23
May

EPA Stands behind Its Greenhouse Gas Endangerment Finding

On April 2, 2007, in Massachusetts v. EPA, 549 U.S. 497 (2007), the United States Supreme Court found that greenhouse gases are air pollutants covered by the Clean Air Act and held that the EPA must determine whether or not greenhouse gas emissions cause or contribute to air pollution which may reasonably be anticipated to endanger public health or welfare.

On December 7, 2009, EPA officially determined that climate change caused by emissions of greenhouse gases threatens public health and the environment.  Since then, EPA received ten petitions – including petitions from the States of Texas and Virginia and the United States Chamber of Commerce – challenging the Endangerment Finding.  One of the contentions by the petitioners was that e-mails among scientists at the University of East Anglia's Climatic Research Unit prove that temperature data and trends supporting the Endangerment Finding were manipulated.

On July 29, 2010, EPA officially rejected the ten challenges by denying the petitions to review the Endangerment Finding.  According to EPA, the East Anglia e-mails are not a “smoking gun” that disproves the science behind the Endangerment Finding.  Further, EPA characterized the challenges as: “inadequate and generally unscientific arguments and evidence that the underlying science supporting the Findings is flawed, misinterpreted or inappropriately applied by EPA.” 

EPA published its rejection in the Federal Register on August 13, 2010: http://edocket.access.gpo.gov/2010/pdf/2010-19153.pdf.

What this means: while EPA’s Endangerment Finding does not itself impose any requirements on industry, the Endangerment Finding is a prerequisite to EPA’s regulation of greenhouse gas emissions for vehicles.
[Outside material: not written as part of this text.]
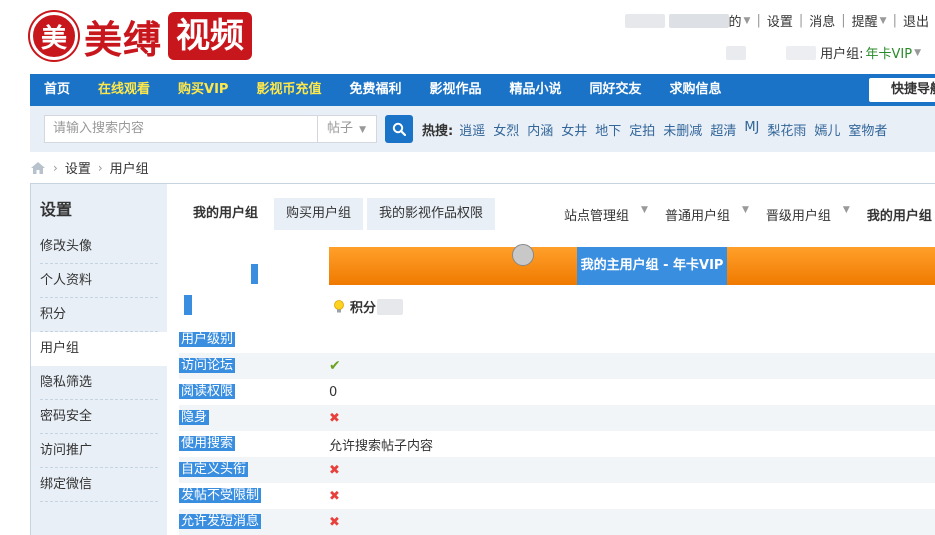 The image size is (935, 535). I want to click on table-row: 发帖不受限制 ✖, so click(557, 496).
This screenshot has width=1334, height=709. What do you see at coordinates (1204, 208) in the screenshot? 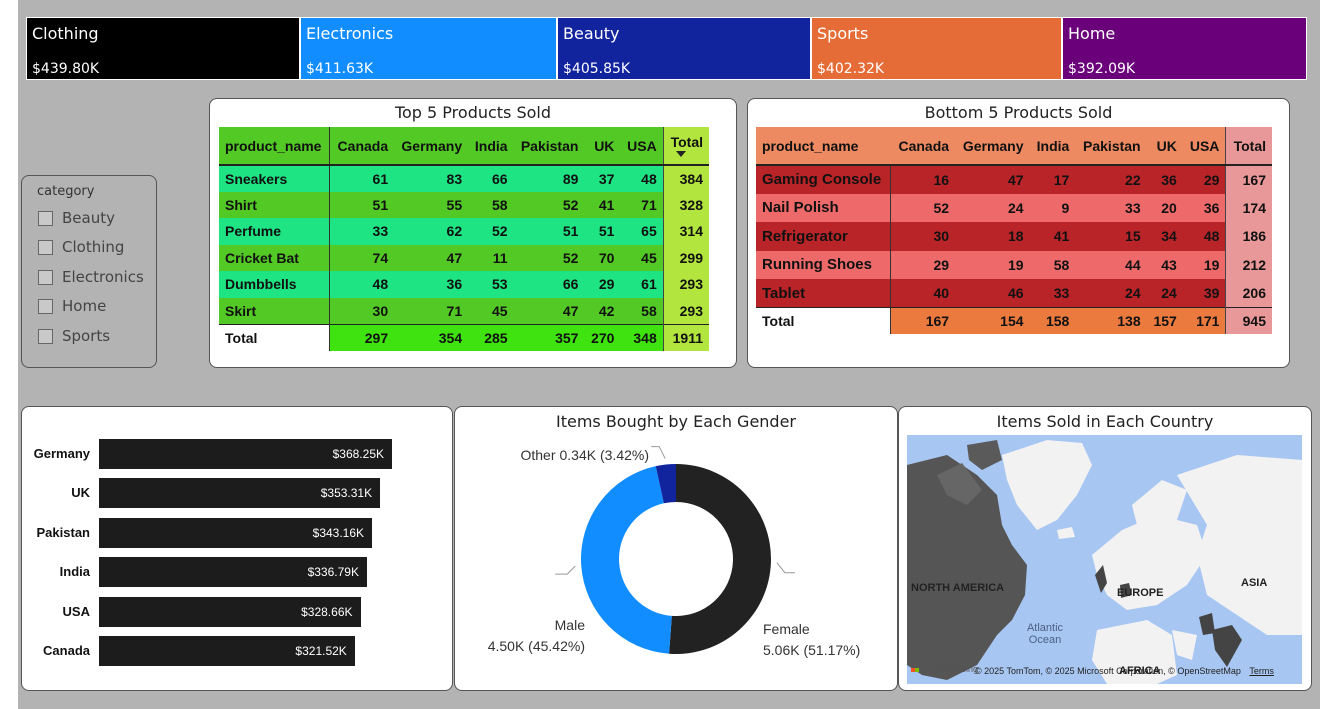
I see `table-cell: 36` at bounding box center [1204, 208].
Pursuant to the Supreme Court’s Massachusetts v. EPA opinion, the regulation of greenhouse gas emissions for vehicles triggers a duty to also regulate greenhouse gas emissions for industry.  For example, in the Spring of 2010, EPA finalized the “Greenhouse Gas Tailoring Rule”, which specifies that beginning in 2011, industrial projects that will increase greenhouse gas emissions substantially will require an air permit.